• _Task data_:
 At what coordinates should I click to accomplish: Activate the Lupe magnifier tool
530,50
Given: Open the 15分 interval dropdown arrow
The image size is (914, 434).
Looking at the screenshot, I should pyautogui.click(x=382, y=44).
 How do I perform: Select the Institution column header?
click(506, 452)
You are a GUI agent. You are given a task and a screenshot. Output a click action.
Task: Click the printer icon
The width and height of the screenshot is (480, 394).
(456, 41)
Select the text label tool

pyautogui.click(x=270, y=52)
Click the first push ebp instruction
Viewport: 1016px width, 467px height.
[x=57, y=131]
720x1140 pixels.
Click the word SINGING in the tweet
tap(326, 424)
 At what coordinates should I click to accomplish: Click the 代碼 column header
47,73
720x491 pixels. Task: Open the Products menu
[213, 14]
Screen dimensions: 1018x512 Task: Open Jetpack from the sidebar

• _Task goal_: Lines after the one containing "720x1140 pixels." are not part of the task. Output the entries exactly from their first line through that one.

• _Written answer_:
 At what coordinates should I click to accomplish: Activate the Lupe magnifier tool
530,50
Given: Open the 15分 interval dropdown arrow
The image size is (914, 434).
Looking at the screenshot, I should pyautogui.click(x=382, y=44).
 How do I perform: Select the Institution column header?
click(506, 452)
You are a GUI agent. You are given a task and a screenshot. Output a click action.
Task: Click the printer icon
The width and height of the screenshot is (480, 394).
(456, 41)
Select the text label tool

pyautogui.click(x=270, y=52)
Click the first push ebp instruction
Viewport: 1016px width, 467px height.
[x=57, y=131]
720x1140 pixels.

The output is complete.